■ Extract to read ■
★ ★ ★ ★

2026 American Academy of Neurology Abstract Website

Riya Manchanda¹, Xinrui Shi², Adlin Pinheiro³, Serkalem Demissie³, Hugo Javier Aparicio⁴, Vasileios-Arsenios Lioutas⁵, Oluchi Ekenze⁶, Alexa Beiser⁶, Charles DeCarli⁷, Sudha Seshadri⁸, Qiong Yang³, Shariq Mohammed², Jose Romero⁶
¹Boston University Chobanian & Avedisian School of Medicine, ²Boston University School of Medicine, ³Boston University School of Public Health, ⁴Boston University, ⁵Beth Israel Deaconess Medical Center, Department of Neurology, ⁶Boston University School of Medicine - Boston Medical Center, ⁷University of California at Davis, ⁸Glenn Biggs Institute for Alzheimer'S and Neurodegenerative Diseases

Objective:

Analyze the relationship between lifetime lipid patterns and dementia among healthy, community-dwelling individuals and examine differences by sex and APOE4 status.

★ ★ ★ ★

■ Entries shown ■
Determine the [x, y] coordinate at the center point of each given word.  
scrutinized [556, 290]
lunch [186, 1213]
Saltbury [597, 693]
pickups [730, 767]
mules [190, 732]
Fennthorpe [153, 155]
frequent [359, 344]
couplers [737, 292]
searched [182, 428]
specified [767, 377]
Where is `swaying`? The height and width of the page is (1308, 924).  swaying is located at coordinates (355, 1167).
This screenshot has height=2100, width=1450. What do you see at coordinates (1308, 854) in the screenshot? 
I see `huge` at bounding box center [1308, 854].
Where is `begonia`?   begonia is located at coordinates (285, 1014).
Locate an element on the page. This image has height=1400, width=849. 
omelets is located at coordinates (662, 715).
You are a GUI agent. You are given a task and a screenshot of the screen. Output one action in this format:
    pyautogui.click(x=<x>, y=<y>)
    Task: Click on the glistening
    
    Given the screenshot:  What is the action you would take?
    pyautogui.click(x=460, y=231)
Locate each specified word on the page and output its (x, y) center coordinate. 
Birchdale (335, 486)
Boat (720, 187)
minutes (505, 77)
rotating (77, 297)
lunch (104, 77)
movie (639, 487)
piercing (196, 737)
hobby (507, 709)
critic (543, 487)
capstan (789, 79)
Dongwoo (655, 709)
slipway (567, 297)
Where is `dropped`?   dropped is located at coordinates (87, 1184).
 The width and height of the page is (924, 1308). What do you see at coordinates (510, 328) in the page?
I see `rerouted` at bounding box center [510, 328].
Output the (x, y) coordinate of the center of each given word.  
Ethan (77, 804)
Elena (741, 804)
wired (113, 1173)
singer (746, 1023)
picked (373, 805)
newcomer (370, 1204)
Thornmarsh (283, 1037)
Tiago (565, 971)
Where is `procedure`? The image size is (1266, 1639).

★ ★ ★ ★

■ To do ■
Rewrite the abstract, beginning at the words "2026 American Academy" and stopping after "and APOE4 status.", with "cognitive decline" in place of "dementia". The lines above were taken from a different source than the abstract.

■ Task output ■
2026 American Academy of Neurology Abstract Website

Riya Manchanda¹, Xinrui Shi², Adlin Pinheiro³, Serkalem Demissie³, Hugo Javier Aparicio⁴, Vasileios-Arsenios Lioutas⁵, Oluchi Ekenze⁶, Alexa Beiser⁶, Charles DeCarli⁷, Sudha Seshadri⁸, Qiong Yang³, Shariq Mohammed², Jose Romero⁶
¹Boston University Chobanian & Avedisian School of Medicine, ²Boston University School of Medicine, ³Boston University School of Public Health, ⁴Boston University, ⁵Beth Israel Deaconess Medical Center, Department of Neurology, ⁶Boston University School of Medicine - Boston Medical Center, ⁷University of California at Davis, ⁸Glenn Biggs Institute for Alzheimer'S and Neurodegenerative Diseases

Objective:

Analyze the relationship between lifetime lipid patterns and cognitive decline among healthy, community-dwelling individuals and examine differences by sex and APOE4 status.